Your job with the data below: print everything from the line that holds "You are a GUI" down to the line that holds "Viewport: 1024px width, 490px height.", ends included, exactly, and nothing else.

Segment Start: Input for this task

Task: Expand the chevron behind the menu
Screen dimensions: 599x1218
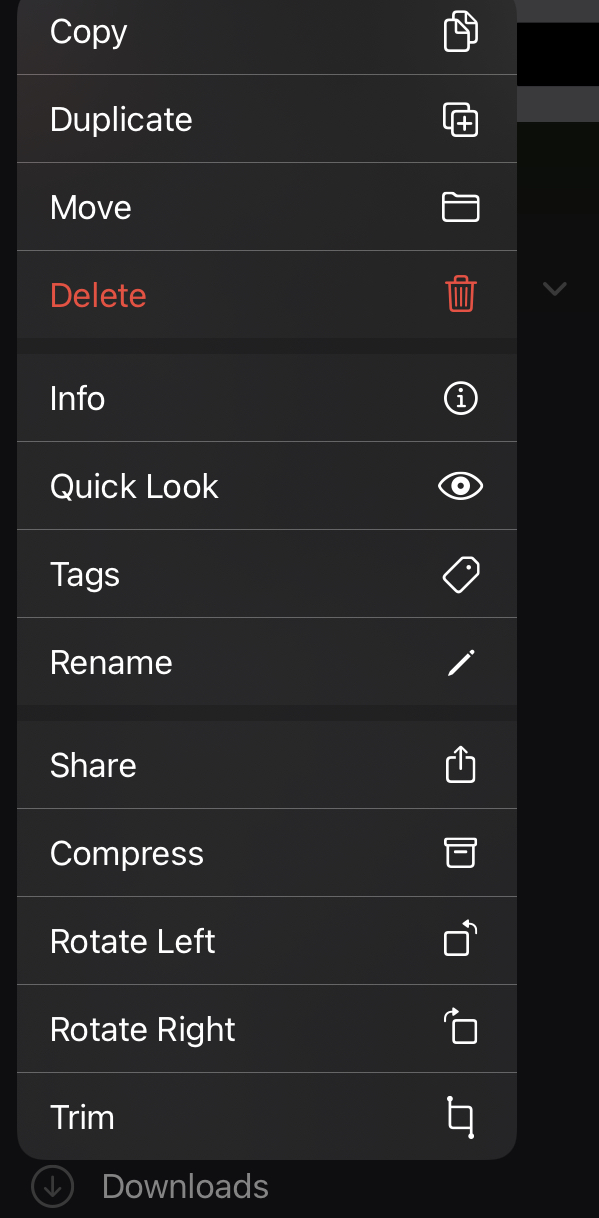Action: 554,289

Segment End: Input for this task
Segment Start: Input for this task

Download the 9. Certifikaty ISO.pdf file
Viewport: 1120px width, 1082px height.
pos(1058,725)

Segment End: Input for this task
Segment Start: Input for this task

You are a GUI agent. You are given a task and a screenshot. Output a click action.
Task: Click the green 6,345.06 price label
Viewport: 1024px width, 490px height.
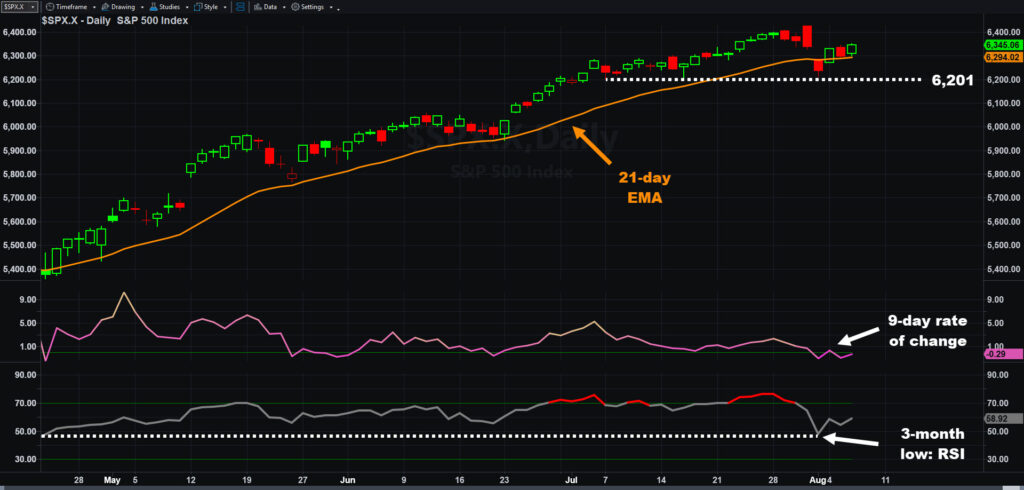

Segment End: Input for this task

--- Solution ---
You are a GUI agent. You are given a task and a screenshot. Output a click action.
Task: Click the green 6,345.06 price label
Viewport: 1024px width, 490px height.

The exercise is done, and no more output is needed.